このように、「友達ライン」としては合格で、もし「普通の出会い」として知り合っていたら、友人としてよい人間関係を築き、その流れで結婚に至れていたような相手でも、婚活で出会った場合、「配偶者ライン」として不適切と見られるや、交際を通して人間性を見る前に速攻で切り/切られてしまう。そうした悲劇が非常によく起こりがちなのが、婚活での出会いなのです。


実は婚活から結婚へ至る道は、普通の出会いから結婚へ至る道よりも、長く巌しいのでは?

このように、「婚活を通した出会い」は、結婚に至るルートとして、「普通の出会い」よりも実は遠回りでハードルが高い道なのではないかと、私は疑っています。私自身は、これまでの経験からこのことを心底痛感しているので、婚活で出会う相手の条件はあまり見ず、「普通の出会い」と同じように、まず友達として仲よくできそうかを重視するよう意識していますが、相手も同じように考えてくれるとは限りません。

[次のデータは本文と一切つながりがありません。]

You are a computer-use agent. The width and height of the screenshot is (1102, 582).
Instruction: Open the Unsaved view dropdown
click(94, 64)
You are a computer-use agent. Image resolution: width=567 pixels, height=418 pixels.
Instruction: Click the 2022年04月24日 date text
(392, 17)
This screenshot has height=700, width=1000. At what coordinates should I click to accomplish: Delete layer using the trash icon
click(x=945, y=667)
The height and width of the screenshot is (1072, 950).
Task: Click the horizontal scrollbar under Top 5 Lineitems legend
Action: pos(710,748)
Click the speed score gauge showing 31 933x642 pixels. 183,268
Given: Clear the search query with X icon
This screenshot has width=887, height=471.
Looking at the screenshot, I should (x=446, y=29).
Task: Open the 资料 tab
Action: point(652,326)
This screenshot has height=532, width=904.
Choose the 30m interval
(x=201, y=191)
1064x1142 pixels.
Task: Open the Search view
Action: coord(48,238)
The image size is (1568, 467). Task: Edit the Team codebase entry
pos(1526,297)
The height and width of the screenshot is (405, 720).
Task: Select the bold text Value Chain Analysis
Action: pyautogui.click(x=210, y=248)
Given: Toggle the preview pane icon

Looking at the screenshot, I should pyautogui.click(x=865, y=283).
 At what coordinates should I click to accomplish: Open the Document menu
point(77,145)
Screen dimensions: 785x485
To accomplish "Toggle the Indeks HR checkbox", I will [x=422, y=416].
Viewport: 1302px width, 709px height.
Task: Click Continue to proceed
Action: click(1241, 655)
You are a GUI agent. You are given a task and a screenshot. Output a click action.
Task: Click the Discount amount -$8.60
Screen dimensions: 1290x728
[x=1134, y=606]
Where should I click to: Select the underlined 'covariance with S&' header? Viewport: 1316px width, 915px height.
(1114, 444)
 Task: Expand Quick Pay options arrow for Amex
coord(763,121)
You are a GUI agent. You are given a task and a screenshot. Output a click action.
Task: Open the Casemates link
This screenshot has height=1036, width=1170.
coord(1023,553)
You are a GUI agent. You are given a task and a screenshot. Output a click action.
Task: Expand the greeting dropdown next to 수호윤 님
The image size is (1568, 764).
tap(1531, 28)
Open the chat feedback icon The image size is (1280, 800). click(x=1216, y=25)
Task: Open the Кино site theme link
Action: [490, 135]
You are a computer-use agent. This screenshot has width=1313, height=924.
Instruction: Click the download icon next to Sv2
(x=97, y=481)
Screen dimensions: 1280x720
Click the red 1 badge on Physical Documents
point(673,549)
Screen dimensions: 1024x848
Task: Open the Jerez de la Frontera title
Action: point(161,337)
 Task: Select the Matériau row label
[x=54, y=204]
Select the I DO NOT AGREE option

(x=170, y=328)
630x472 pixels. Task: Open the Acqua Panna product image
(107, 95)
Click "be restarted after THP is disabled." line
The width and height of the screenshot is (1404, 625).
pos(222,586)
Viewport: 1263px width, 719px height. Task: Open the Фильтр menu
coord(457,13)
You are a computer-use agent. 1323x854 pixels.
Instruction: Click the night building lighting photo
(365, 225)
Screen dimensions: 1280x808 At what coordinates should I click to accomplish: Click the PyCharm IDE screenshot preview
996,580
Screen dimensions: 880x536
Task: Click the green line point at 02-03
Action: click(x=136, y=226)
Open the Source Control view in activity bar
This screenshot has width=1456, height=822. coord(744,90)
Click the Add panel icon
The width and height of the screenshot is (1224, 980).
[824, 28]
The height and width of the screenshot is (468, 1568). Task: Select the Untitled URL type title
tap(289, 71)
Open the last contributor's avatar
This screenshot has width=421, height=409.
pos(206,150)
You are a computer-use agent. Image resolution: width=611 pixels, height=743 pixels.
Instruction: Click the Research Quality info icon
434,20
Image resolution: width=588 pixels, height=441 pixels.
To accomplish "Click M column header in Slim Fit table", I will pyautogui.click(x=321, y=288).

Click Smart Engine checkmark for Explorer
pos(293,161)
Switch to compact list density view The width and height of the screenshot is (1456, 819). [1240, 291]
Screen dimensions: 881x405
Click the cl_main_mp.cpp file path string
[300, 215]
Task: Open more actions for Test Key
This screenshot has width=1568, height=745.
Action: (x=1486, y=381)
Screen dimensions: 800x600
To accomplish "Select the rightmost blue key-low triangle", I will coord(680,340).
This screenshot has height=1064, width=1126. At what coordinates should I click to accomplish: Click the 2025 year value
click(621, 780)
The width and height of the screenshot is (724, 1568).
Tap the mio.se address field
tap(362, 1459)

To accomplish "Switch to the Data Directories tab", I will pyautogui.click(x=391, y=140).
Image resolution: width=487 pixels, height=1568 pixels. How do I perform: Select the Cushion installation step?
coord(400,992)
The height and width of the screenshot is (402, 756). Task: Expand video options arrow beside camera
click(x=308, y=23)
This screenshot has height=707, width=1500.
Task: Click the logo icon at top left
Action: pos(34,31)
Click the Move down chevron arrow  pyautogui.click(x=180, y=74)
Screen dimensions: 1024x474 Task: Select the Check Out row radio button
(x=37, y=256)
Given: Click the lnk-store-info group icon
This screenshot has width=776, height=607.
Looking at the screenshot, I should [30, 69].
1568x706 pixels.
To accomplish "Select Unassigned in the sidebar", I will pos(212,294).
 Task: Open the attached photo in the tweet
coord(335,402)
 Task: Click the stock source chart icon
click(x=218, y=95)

とはいえ、世の中には仕事が忙しく、職場と家の往復で1日が終わってしまい、職場には1人も独身の異性がいないというような、こと出会いに関しては劣悪と言わざるを得ない環境に身を置いている方もたくさんいることでしょう。そうした方たちは、遠回りなルートと思いつつもこうしたサービスを利用せざるを得ないわけで、まぁ、異性が少ない職業にこれから就く予定の若い方には、恋人は学生のうちに作っておいたほうがいいよと、ウザがられてもいいから全力でお節介を焼いてあげたいと、おっさん的には思うところであります。